Rand Paul vs. the money men
If he runs in 2016, the anti-war Republican will face a tsunami of well-heeled opposition
Hawkish Republicans and hawkish Republican donors considered Ron Paul a nuisance, though occasionally a useful and amusing one. Rand Paul, on the other hand, is a real political talent. He is less stiffly ideological than his father. He more easily translates his libertarian instincts into words the GOP base understands.
And that means that Paul the son is a threat to the hawkish wing of the GOP. If it looks like he could win more than a few primaries in 2016, chances are he'll face a tidal wave of money from neocon donors opposing him.
Last month Zeke Miller reported on the speakers at the Republican Jewish Coalition who talked about Rand Paul in a kind of code. GOP hopefuls offered the usual euphemisms about fighting "a rising tide of isolationism" in their party, or pumping America's "need to be engaged." Translated roughly: "When the time and the checks come, I'll put a knife in Rand's larynx and make a big show of it." Are you not entertained?
The donors that spoke off the record were even more explicit about their willingness to take Paul down.

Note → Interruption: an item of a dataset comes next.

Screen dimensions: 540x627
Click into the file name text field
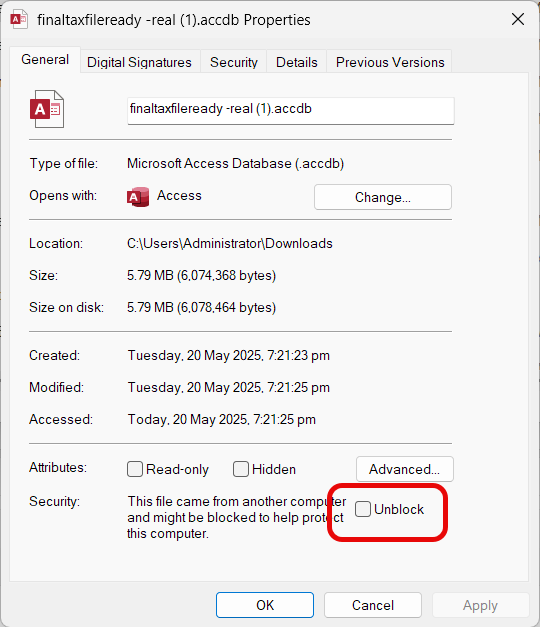[291, 110]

From Miller's report:
Several prominent GOP donors at the conference suggested that [Sheldon] Adelson, who spent more than $100 million backing Newt Gingrich and Romney in 2012, is likely to spend vast sums against Paul if he appears to be well positioned in the Republican primaries. Adelson's spending is largely motivated by his strong concern for Israel, and Paul's positions may well put a target on his back. [TIME]
For Adelson, $100 million is a small fraction of his estimated $37.5 billion net worth. And with a Supreme Court very friendly to blowing by limits on political cash, Adelson could go wild. The strategy is already being field tested in the midterms. Paul-like GOP congressmen in the House are already seeing how hard the GOP establishment will push to take them out. For example, Walter Jones and Justin Amash, two reliably anti-war Republicans, are facing well-funded primary challengers.
If I were Adelson, and I considered it desperately important to keep one of America's major parties closer to my hawkishly pro-Israel views, I would simply give a Ted Cruz-aligned super PAC $200 million at the start of the next election and pledge to give it $200 million more should that money be needed. Let Cruz's money advantage make him the more attractive "populist Tea Party alternative" to the GOP's establishment candidates. Save a few hundred million more and dangle it in front of every other GOP aspirant but Paul and watch the field unify in their opposition to the Kentucky senator and his libertarian policies. Just make it rain and watch GOP polls contort themselves.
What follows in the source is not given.